Making a Good Impression: Presenting Yourself

Alison SkymesIn the start of a new series, Alison Skymes looks at ways of making a good impression, starting with the 7 different facets of presenting yourself. The interesting thing for me is that they don't have much to do with ICT as such, they're fairly generic points. You might like to discuss them with your students.

Hi, and thanks to Terry for the opportunity to share with you a few of my thoughts on the subject. I'm assuming that you don't have a lot of time on your hands (who would, in these days of initiative overload?), so I will be brief and to the point.

  1. Let's start with generic stuff. You're a professional, right? Guys, that means no turning up in jeans. Gals, save the party top for the weekend. Sorry if this ain't politically correct, but you have a choice: self-expression or a career path. Your decision.

  2. Presentation isn't only about your clothes. When was the last time you had your hair seen to? If you look like a mess, don't expect anyone to regard you as leadership material, unless you're incredibly lucky.

  3. Presentation is about more than just your appearance. It covers communication too: emails need to be polite and carefully written -- and spell-checked. The signature should have your name, title and contact details, not some quasi-religious proverb you found in a fortune cookie. Your letters/memos/posters should be spell-checked too.

  4. On the subject of memos and so on, no hand-written notes, ideally. But even if you have to, write them on headed paper. You're an ed tech guru, right? It shouldn't be rocket science for you to design a template and print off a stack of blank memo sheets. It's all part of what the marketing pundits call "branding".

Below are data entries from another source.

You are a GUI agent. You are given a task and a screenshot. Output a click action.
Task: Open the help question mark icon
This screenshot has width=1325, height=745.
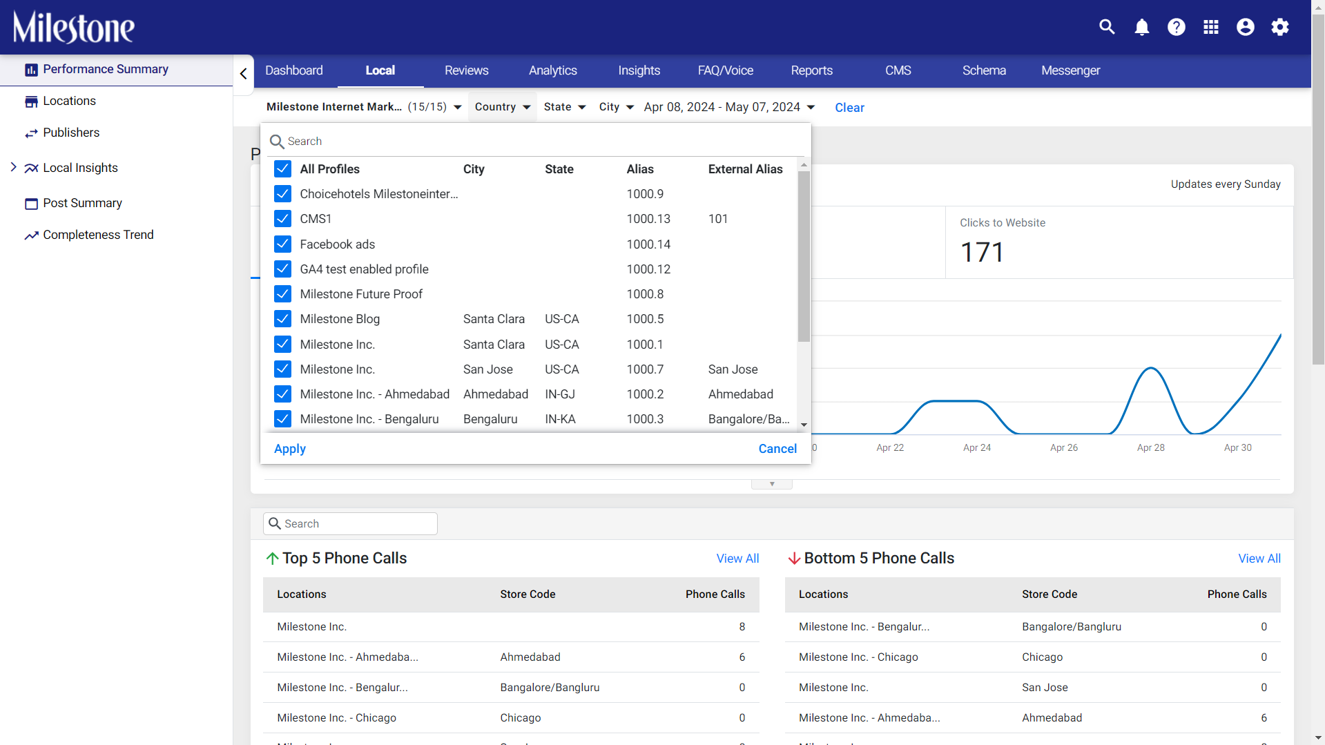point(1176,27)
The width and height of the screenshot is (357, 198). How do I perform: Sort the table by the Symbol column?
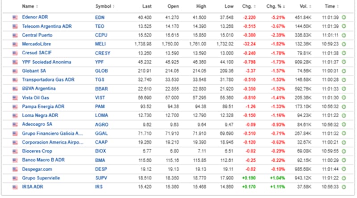[104, 6]
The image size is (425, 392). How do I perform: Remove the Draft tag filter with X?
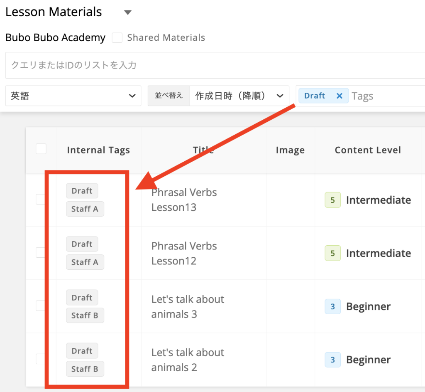click(x=339, y=96)
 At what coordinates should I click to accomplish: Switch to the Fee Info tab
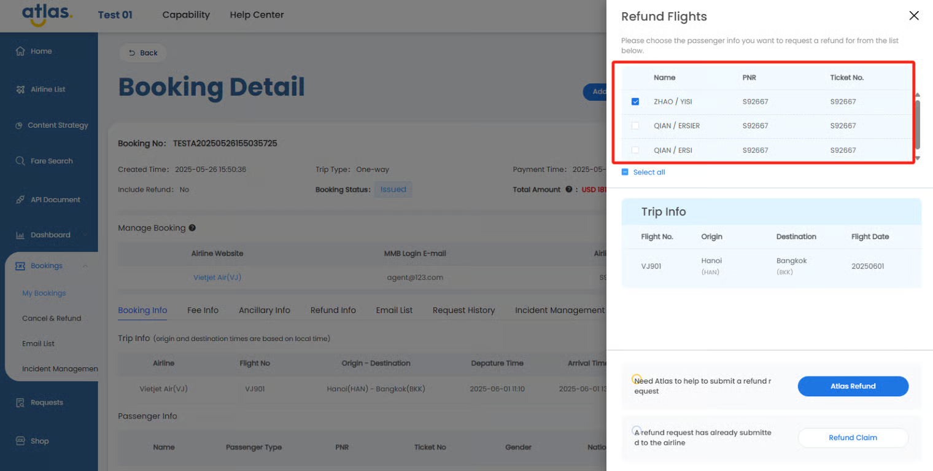coord(203,310)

  5. How do you come across when you talk to your co-workers in the staffroom? Knowledgeable? Quietly confident? A geek? If people can't understand you, they won't promote you. If people think you're patronising them, they won't want you in a position of power and influence where you can make them look like an idiot.

  6. Same with manuals and help sheets, posters and all that sort of thing. First of all you got to produce them. Then you better make them readable. If the best you can do is something that reads like it was written by a geek for whom English is his third language, get someone else to write it for you. That's known as "outsourcing", by the way.

  7. Always, but always, have some pertinent facts at your fingertips. It's a lot easier than you might think.

Feel free to comment. But use a spell-checker before hitting the Send button!